EXERCISE:
Rewrite every one of the records below, changing "Output a click action" to "Return a click action" wherever it occurs and keeping everything else the same.

GIVEN RECORDS:
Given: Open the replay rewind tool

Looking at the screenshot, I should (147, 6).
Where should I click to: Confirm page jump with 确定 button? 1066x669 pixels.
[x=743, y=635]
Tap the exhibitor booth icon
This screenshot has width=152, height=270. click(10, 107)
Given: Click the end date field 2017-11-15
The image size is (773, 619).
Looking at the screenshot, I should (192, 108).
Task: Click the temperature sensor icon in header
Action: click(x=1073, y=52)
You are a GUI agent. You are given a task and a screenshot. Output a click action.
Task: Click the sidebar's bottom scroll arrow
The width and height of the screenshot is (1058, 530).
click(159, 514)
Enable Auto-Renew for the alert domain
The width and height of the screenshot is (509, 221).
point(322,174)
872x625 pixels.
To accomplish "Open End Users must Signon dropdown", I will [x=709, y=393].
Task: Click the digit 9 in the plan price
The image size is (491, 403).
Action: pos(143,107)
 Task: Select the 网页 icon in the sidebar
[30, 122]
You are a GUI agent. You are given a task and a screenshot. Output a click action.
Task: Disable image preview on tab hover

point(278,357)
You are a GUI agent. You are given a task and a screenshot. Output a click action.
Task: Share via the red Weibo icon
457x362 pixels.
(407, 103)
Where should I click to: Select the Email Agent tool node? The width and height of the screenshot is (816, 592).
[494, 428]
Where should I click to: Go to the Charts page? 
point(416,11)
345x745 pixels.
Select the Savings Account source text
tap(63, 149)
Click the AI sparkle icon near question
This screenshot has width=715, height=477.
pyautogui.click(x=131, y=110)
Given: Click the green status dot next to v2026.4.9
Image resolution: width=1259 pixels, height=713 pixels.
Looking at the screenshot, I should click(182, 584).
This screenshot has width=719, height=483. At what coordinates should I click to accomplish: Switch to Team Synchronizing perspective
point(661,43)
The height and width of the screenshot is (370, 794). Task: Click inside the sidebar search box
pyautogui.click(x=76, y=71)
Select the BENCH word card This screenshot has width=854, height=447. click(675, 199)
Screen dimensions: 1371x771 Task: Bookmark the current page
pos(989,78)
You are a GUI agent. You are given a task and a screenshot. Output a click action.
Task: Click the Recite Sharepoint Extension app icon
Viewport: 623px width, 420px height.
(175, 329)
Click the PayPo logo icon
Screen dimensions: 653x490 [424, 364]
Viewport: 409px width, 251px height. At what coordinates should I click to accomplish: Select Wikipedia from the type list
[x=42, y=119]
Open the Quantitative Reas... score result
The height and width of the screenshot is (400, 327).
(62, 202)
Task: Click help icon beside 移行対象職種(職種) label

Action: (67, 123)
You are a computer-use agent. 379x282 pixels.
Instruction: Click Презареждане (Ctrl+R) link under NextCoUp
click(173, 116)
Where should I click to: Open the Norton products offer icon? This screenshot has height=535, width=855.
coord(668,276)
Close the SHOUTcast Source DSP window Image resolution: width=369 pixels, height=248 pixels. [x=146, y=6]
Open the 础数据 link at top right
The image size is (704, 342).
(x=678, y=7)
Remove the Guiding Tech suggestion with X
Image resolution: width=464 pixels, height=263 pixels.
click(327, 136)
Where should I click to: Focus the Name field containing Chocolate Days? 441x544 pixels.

WRITTEN RESPONSE:
Given: Open the replay rewind tool

Looking at the screenshot, I should (147, 6).
Where should I click to: Confirm page jump with 确定 button? 1066x669 pixels.
[x=743, y=635]
Tap the exhibitor booth icon
This screenshot has width=152, height=270. click(10, 107)
Given: Click the end date field 2017-11-15
The image size is (773, 619).
Looking at the screenshot, I should (192, 108).
Task: Click the temperature sensor icon in header
Action: click(x=1073, y=52)
You are a GUI agent. You are given a task and a screenshot. Return a click action.
Task: Click the sidebar's bottom scroll arrow
The width and height of the screenshot is (1058, 530).
click(159, 514)
Enable Auto-Renew for the alert domain
The width and height of the screenshot is (509, 221).
point(322,174)
872x625 pixels.
To accomplish "Open End Users must Signon dropdown", I will [x=709, y=393].
Task: Click the digit 9 in the plan price
The image size is (491, 403).
Action: pos(143,107)
 Task: Select the 网页 icon in the sidebar
[30, 122]
You are a GUI agent. You are given a task and a screenshot. Return a click action.
Task: Disable image preview on tab hover

point(278,357)
You are a GUI agent. You are given a task and a screenshot. Return a click action.
Task: Share via the red Weibo icon
457x362 pixels.
(407, 103)
Where should I click to: Select the Email Agent tool node? The width and height of the screenshot is (816, 592).
[494, 428]
Where should I click to: Go to the Charts page? 
point(416,11)
345x745 pixels.
Select the Savings Account source text
tap(63, 149)
Click the AI sparkle icon near question
This screenshot has width=715, height=477.
pyautogui.click(x=131, y=110)
Given: Click the green status dot next to v2026.4.9
Image resolution: width=1259 pixels, height=713 pixels.
Looking at the screenshot, I should click(182, 584).
This screenshot has width=719, height=483. At what coordinates should I click to accomplish: Switch to Team Synchronizing perspective
point(661,43)
The height and width of the screenshot is (370, 794). Task: Click inside the sidebar search box
pyautogui.click(x=76, y=71)
Select the BENCH word card This screenshot has width=854, height=447. click(675, 199)
Screen dimensions: 1371x771 Task: Bookmark the current page
pos(989,78)
You are a GUI agent. You are given a task and a screenshot. Return a click action.
Task: Click the Recite Sharepoint Extension app icon
Viewport: 623px width, 420px height.
(175, 329)
Click the PayPo logo icon
Screen dimensions: 653x490 [424, 364]
Viewport: 409px width, 251px height. At what coordinates should I click to accomplish: Select Wikipedia from the type list
[x=42, y=119]
Open the Quantitative Reas... score result
The height and width of the screenshot is (400, 327).
(62, 202)
Task: Click help icon beside 移行対象職種(職種) label

Action: (67, 123)
You are a computer-use agent. 379x282 pixels.
Instruction: Click Презареждане (Ctrl+R) link under NextCoUp
click(173, 116)
Where should I click to: Open the Norton products offer icon? This screenshot has height=535, width=855.
coord(668,276)
Close the SHOUTcast Source DSP window Image resolution: width=369 pixels, height=248 pixels. [x=146, y=6]
Open the 础数据 link at top right
The image size is (704, 342).
(x=678, y=7)
Remove the Guiding Tech suggestion with X
Image resolution: width=464 pixels, height=263 pixels.
click(327, 136)
Where should I click to: Focus the Name field containing Chocolate Days? 441x544 pixels.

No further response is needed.